Even compared to the most lame of party entertainer tricks, such as the plastic flowers up the sleeve, the rings that go clink together that are too thin to really tell what’s going on with anyway and the, “Is this your card?” stuff where the kid has already forgotten if it is or not, this is a pretty lame piece of magic. It’s the kind of magic that would not only get you permanently expelled from Hogwarts but have them snap your wand over your head too. A mild optical exaggeration is just that: the glass door on my washing machine does the same thing and that’s never been referred to as magic.

Perhaps they thought the skull itself would make it more magic, with its cartographic contour lines that are less likely to be a stylistic decision and are perhaps more accurately attributed to the prohibitive cost of a better CNC machine. It’s so absurd that it takes this long to consider that the entire concoction actually tells the time—although certainly not with any degree of accuracy thanks to markers that don’t really seem to be paying attention.
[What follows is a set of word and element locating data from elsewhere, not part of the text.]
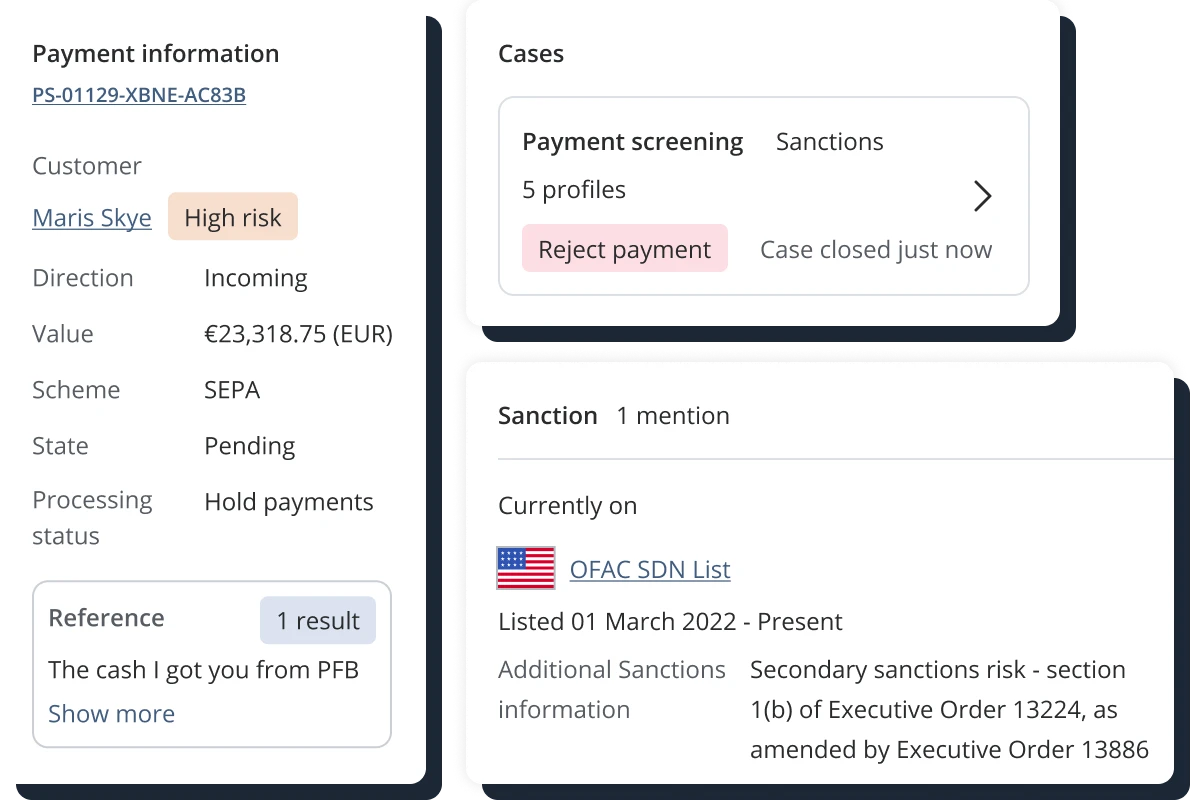Image resolution: width=1200 pixels, height=800 pixels.
Task: Expand reference with Show more
Action: tap(111, 714)
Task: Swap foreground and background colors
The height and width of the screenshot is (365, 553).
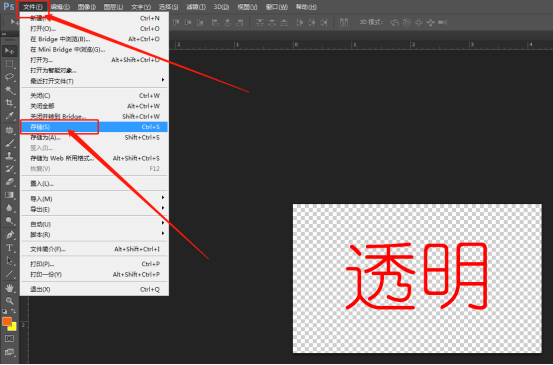Action: click(x=13, y=311)
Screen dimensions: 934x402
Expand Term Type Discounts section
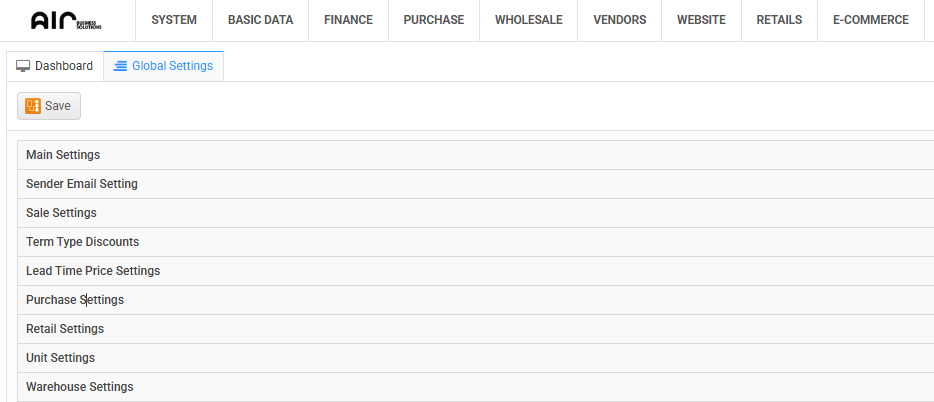click(82, 242)
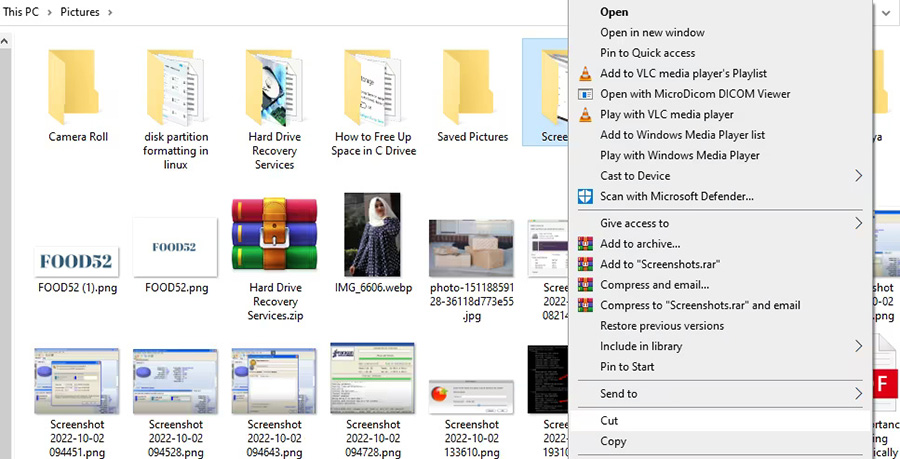Expand the Include in library submenu
The image size is (900, 459).
(x=858, y=346)
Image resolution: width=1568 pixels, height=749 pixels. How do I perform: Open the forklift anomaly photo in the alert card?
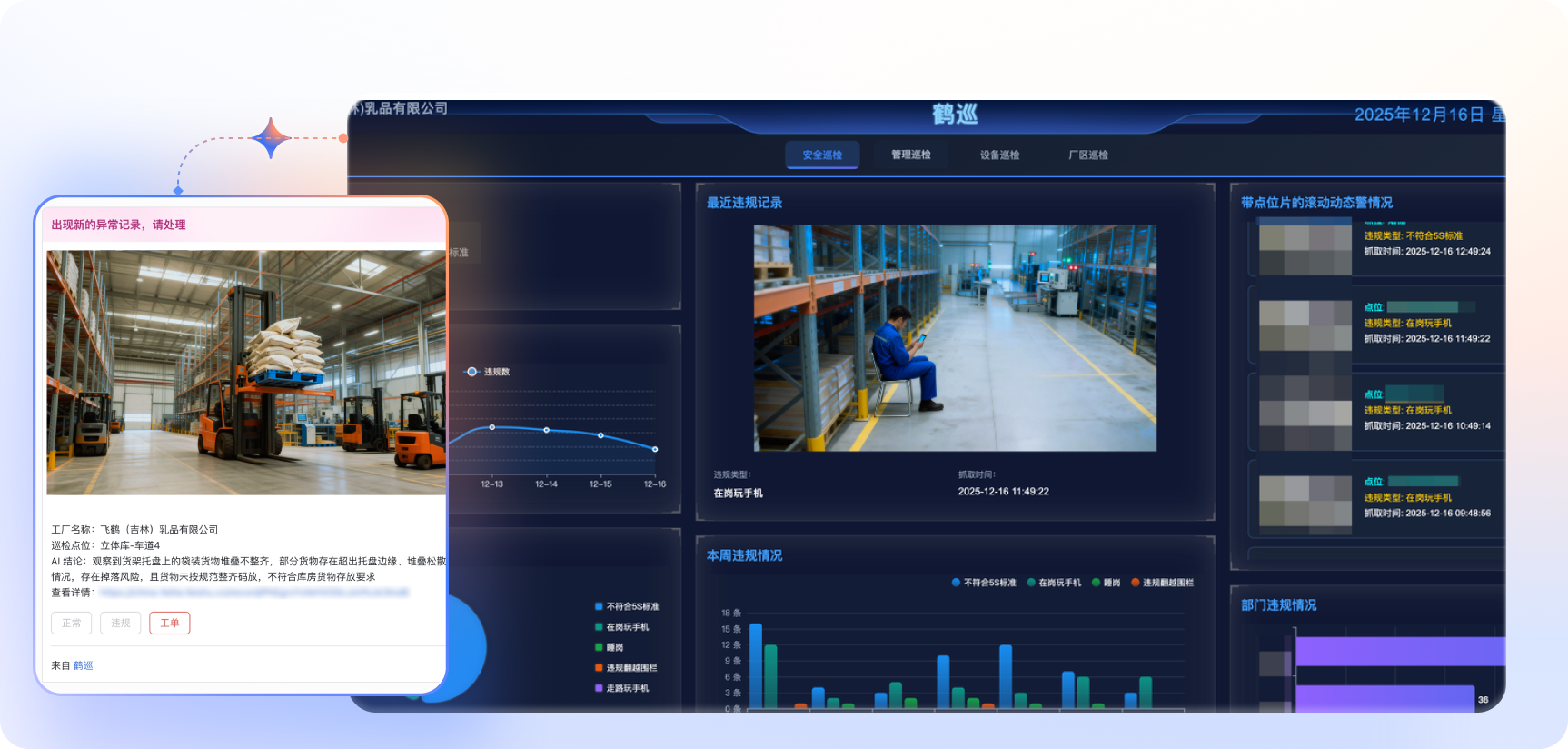(x=245, y=373)
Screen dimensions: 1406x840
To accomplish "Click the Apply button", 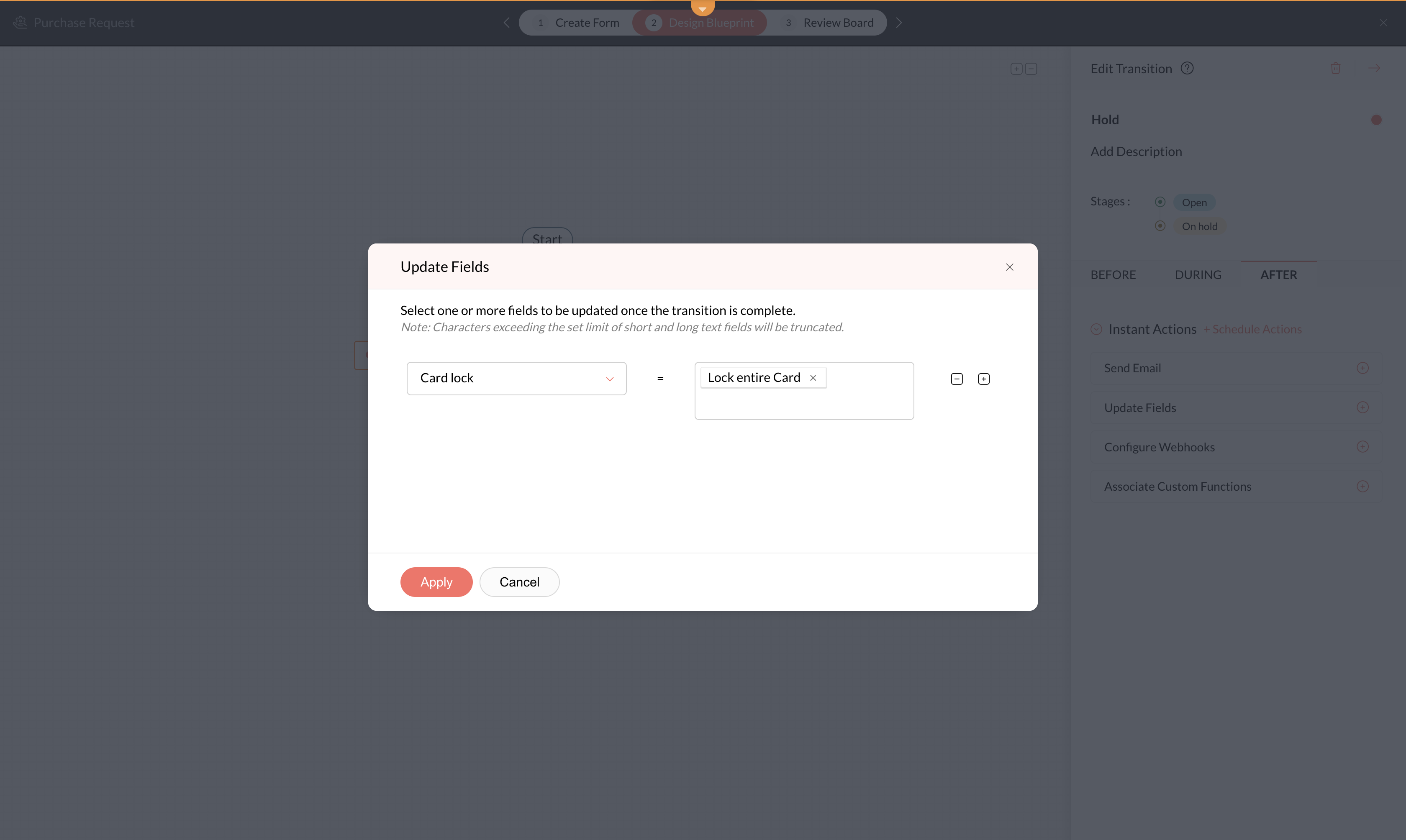I will (x=436, y=582).
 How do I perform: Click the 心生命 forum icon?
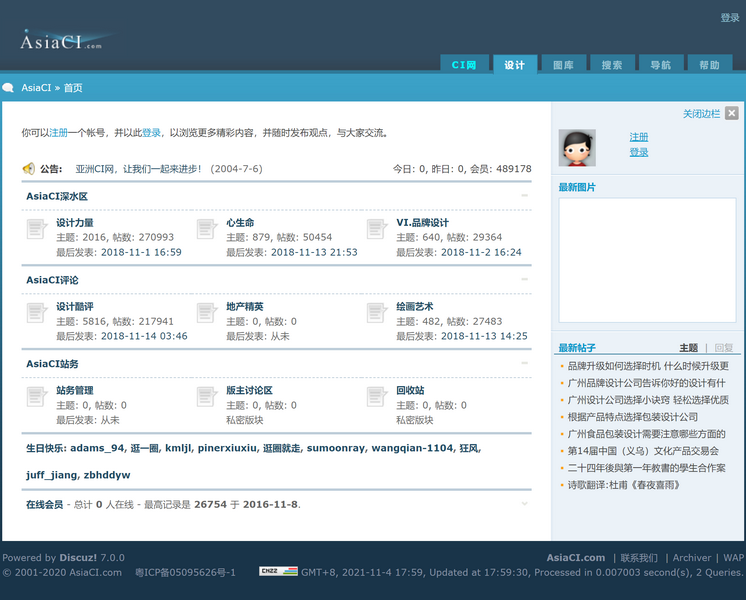[207, 230]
Meanwhile, the skull stares at you blindly, its slightly saddened expression betraying its wish to be anywhere other than in this watch.

It’s big, it’s mad, and new it costs more than a Rolex Explorer. It’s utterly stupid, and I love it. Who else would dare to do something so outrageous, be so wildly unpredictable? When I was younger, I used to look at modern art and wonder why anyone would care about such a load of nonsense, but as I’ve become older, I’ve realised something quite significant: those artists didn’t make the work for an audience, they made it for themselves. Corum’s Bubble Magical 3D Skull is not a statement, a message or a point—it’s just the rarest of occasions where the Swiss actually let their hair down and have a bit of fun.